The Mac Pro: Be Afraid; Be Very Afraid
(click image for larger view)

After the initial release of the Mac Pro, I started to worry that I'd overestimated that performance hit. But a few sites have already gotten their hands on the new machines and are testing them. They seem to confirm my initial suspicions and my decision to stick with PPC for this lease term. MacWorld raves about the performance of the new Macs. But their tests mainly include native or UB apps. The one exception is the Photoshop test, in which the Quad G5 soundly trounces the Intel. Bare Feats' tests are more comprehensive, and again show the G5 Quad beating the Intel Mac Pro in all non-native applications. This is especially significant for us, since this includes our most commonly used apps. If you really think about it, at worst we break even, and at best come out slightly ahead in the performance game by buying G5s because of the apps we use. And we'll probably come out way ahead on convenience and manageability and all those little lab admin intangibles that mean so much to folks like me.

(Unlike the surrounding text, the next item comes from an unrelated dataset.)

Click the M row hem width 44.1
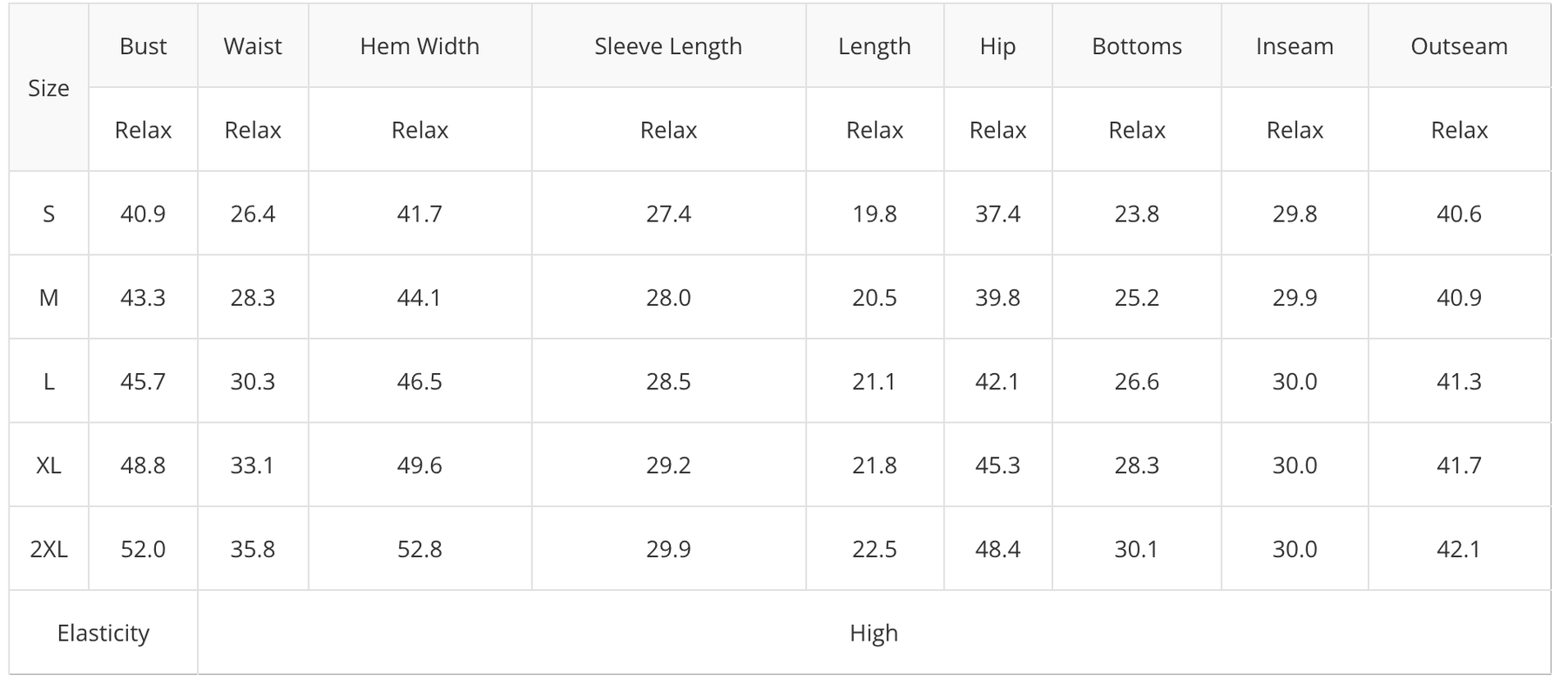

Finally, while factors like the amazing upgradability of the Mac Pro might influence some users to buy the new machine (and rightfully so — if I were buying for myself I'd probably go Intel), such issues don't concern us. Our machines are leased for two years. We will not be upgrading them. We're mainly interested in a certain level of performance — though not necessarily the absolute best — and stability. We want fast, reliable, easy-to-manage machines. And that's what we got.

In two years the transition to Intel will be truly complete from the standpoint of the end-user, and at that point we'll certainly buy Intel Macs. (We won't have a choice anyway.) But for now I'm pretty confident that I made the right choice in sticking with the G5. And so far, the users love the new Macs. They are great machines.

Except for the one that shot sparks out the bottom and had to be returned. That one, not so great.